Note this is not an instance as it forms a typeclass loop. -/
abbrev NoZeroDivisors.toCancelCommMonoidWithZero [CommRing α] [NoZeroDivisors α] :
    CancelCommMonoidWithZero α :=
  { NoZeroDivisors.toCancelMonoidWithZero, ‹CommRing α› with }

Commutative Rings without Zero Divisors are Cancelative Monoids with Zero

Informal description

For any commutative ring $\alpha$ with no zero divisors, $\alpha$ forms a cancelative commutative monoid with zero.

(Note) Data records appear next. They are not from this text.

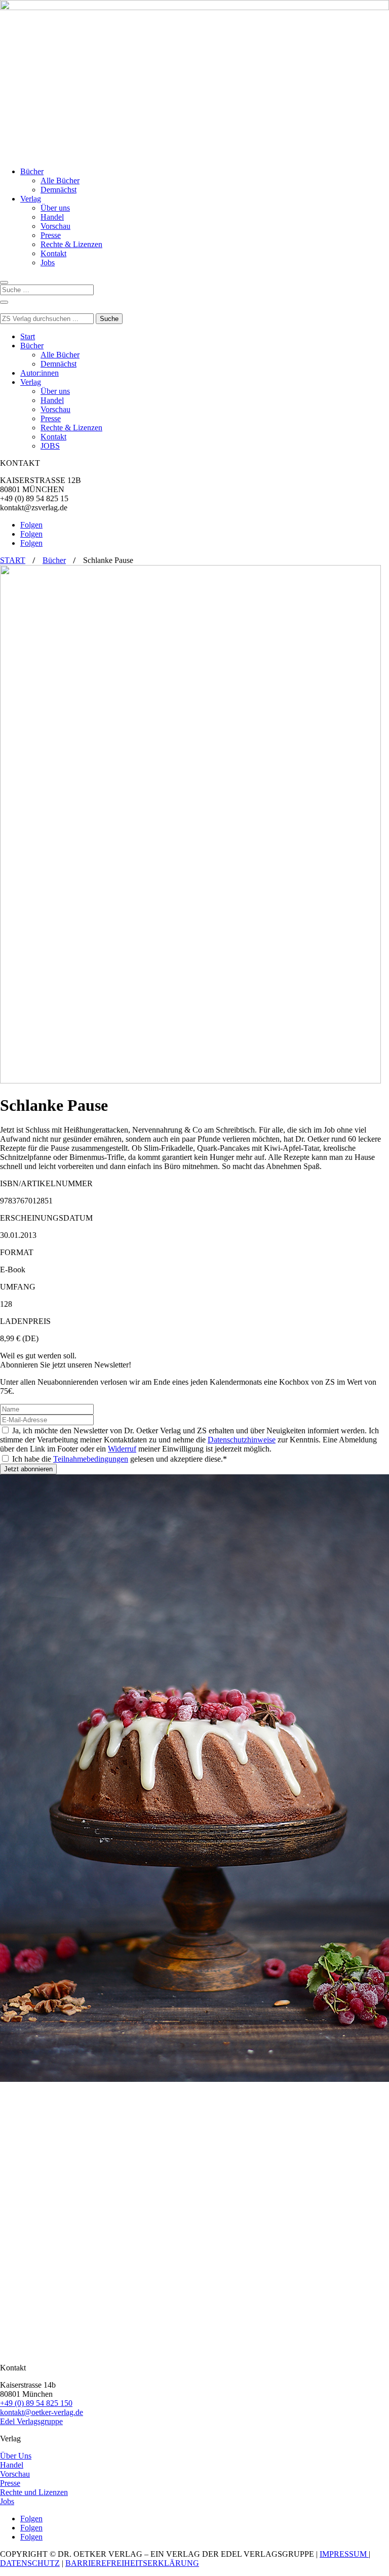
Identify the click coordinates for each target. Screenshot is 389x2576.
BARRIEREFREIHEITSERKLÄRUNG (132, 2563)
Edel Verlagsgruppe (31, 2421)
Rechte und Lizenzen (34, 2492)
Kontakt (53, 253)
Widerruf (122, 1448)
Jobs (48, 262)
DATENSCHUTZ (30, 2563)
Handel (52, 217)
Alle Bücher (60, 180)
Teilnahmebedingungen (90, 1459)
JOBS (50, 445)
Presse (51, 235)
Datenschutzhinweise (242, 1439)
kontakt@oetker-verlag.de (41, 2412)
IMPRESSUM (344, 2554)
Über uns (55, 208)
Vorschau (55, 226)
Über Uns (15, 2455)
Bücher (32, 171)
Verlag (30, 198)
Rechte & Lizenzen (71, 244)
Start (27, 336)
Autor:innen (39, 373)
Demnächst (58, 189)
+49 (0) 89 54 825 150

IsDomain.toCancelMonoidWithZero instance

[Semiring α] [IsDomain α] : CancelMonoidWithZero α

Full source

instance (priority := 100) IsDomain.toCancelMonoidWithZero [Semiring α] [IsDomain α] :
    CancelMonoidWithZero α :=
  { }

Domains are Cancellative Monoids with Zero

Informal description

Every domain $\alpha$ (a nontrivial semiring where multiplication by any nonzero element is cancellative) is also a cancellative monoid with zero.

IsDomain.toCancelCommMonoidWithZero instance

: CancelCommMonoidWithZero α

Full source

instance (priority := 100) IsDomain.toCancelCommMonoidWithZero : CancelCommMonoidWithZero α :=
  { mul_left_cancel_of_ne_zero := IsLeftCancelMulZero.mul_left_cancel_of_ne_zero }

Domains as Cancelative Commutative Monoids with Zero

Informal description

Every domain $\alpha$ is a cancelative commutative monoid with zero.